◆ Action item ◆
Would you please output the data exactly, omitting no line?
- Opening Delimiter -
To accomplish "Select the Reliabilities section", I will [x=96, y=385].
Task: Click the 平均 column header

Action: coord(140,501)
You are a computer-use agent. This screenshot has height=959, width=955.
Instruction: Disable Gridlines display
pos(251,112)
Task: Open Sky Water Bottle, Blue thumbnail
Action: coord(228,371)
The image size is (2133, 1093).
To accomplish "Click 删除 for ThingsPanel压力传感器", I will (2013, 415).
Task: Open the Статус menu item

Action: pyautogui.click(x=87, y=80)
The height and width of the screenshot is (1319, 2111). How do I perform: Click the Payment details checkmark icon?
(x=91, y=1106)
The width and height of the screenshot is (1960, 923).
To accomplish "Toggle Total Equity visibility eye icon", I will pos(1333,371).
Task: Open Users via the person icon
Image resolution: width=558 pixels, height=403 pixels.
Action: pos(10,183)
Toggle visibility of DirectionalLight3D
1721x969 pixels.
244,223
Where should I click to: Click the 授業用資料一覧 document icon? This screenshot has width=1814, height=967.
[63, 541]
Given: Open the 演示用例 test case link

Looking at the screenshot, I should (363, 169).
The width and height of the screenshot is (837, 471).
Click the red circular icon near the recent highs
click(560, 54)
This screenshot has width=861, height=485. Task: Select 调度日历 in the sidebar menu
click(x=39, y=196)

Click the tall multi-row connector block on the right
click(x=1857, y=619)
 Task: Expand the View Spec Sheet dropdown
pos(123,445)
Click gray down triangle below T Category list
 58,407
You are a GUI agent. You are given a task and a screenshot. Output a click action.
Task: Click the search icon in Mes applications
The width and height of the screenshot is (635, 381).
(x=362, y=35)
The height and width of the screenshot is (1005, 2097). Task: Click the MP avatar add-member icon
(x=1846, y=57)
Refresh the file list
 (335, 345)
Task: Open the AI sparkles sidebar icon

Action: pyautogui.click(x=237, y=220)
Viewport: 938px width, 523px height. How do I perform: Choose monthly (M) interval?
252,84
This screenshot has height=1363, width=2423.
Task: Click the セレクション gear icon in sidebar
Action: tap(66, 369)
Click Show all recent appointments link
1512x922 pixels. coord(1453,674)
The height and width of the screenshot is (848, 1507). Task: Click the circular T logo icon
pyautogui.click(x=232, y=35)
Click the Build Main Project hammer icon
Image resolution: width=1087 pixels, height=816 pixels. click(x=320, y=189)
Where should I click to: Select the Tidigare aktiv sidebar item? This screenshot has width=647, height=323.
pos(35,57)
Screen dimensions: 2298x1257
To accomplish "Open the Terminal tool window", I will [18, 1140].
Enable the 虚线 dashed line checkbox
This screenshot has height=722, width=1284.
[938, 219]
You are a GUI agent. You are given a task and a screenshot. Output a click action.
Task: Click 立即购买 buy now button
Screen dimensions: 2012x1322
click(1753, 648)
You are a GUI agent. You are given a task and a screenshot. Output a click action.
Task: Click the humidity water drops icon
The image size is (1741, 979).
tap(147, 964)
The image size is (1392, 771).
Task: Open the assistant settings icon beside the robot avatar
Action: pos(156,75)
- Closing Delimiter -
◆ Task answer ◆
To accomplish "Select the Reliabilities section", I will [x=96, y=385].
Task: Click the 平均 column header

Action: coord(140,501)
You are a computer-use agent. This screenshot has height=959, width=955.
Instruction: Disable Gridlines display
pos(251,112)
Task: Open Sky Water Bottle, Blue thumbnail
Action: coord(228,371)
The image size is (2133, 1093).
To accomplish "Click 删除 for ThingsPanel压力传感器", I will (2013, 415).
Task: Open the Статус menu item

Action: pyautogui.click(x=87, y=80)
The height and width of the screenshot is (1319, 2111). How do I perform: Click the Payment details checkmark icon?
(x=91, y=1106)
The width and height of the screenshot is (1960, 923).
To accomplish "Toggle Total Equity visibility eye icon", I will pos(1333,371).
Task: Open Users via the person icon
Image resolution: width=558 pixels, height=403 pixels.
Action: pos(10,183)
Toggle visibility of DirectionalLight3D
1721x969 pixels.
244,223
Where should I click to: Click the 授業用資料一覧 document icon? This screenshot has width=1814, height=967.
[63, 541]
Given: Open the 演示用例 test case link

Looking at the screenshot, I should (363, 169).
The width and height of the screenshot is (837, 471).
Click the red circular icon near the recent highs
click(560, 54)
This screenshot has width=861, height=485. Task: Select 调度日历 in the sidebar menu
click(x=39, y=196)

Click the tall multi-row connector block on the right
click(x=1857, y=619)
 Task: Expand the View Spec Sheet dropdown
pos(123,445)
Click gray down triangle below T Category list
 58,407
You are a GUI agent. You are given a task and a screenshot. Output a click action.
Task: Click the search icon in Mes applications
The width and height of the screenshot is (635, 381).
(x=362, y=35)
The height and width of the screenshot is (1005, 2097). Task: Click the MP avatar add-member icon
(x=1846, y=57)
Refresh the file list
 (335, 345)
Task: Open the AI sparkles sidebar icon

Action: pyautogui.click(x=237, y=220)
Viewport: 938px width, 523px height. How do I perform: Choose monthly (M) interval?
252,84
This screenshot has height=1363, width=2423.
Task: Click the セレクション gear icon in sidebar
Action: tap(66, 369)
Click Show all recent appointments link
1512x922 pixels. coord(1453,674)
The height and width of the screenshot is (848, 1507). Task: Click the circular T logo icon
pyautogui.click(x=232, y=35)
Click the Build Main Project hammer icon
Image resolution: width=1087 pixels, height=816 pixels. click(x=320, y=189)
Where should I click to: Select the Tidigare aktiv sidebar item? This screenshot has width=647, height=323.
pos(35,57)
Screen dimensions: 2298x1257
To accomplish "Open the Terminal tool window", I will [18, 1140].
Enable the 虚线 dashed line checkbox
This screenshot has height=722, width=1284.
[938, 219]
You are a GUI agent. You are given a task and a screenshot. Output a click action.
Task: Click 立即购买 buy now button
Screen dimensions: 2012x1322
click(1753, 648)
You are a GUI agent. You are given a task and a screenshot. Output a click action.
Task: Click the humidity water drops icon
The image size is (1741, 979).
tap(147, 964)
The image size is (1392, 771).
Task: Open the assistant settings icon beside the robot avatar
Action: pos(156,75)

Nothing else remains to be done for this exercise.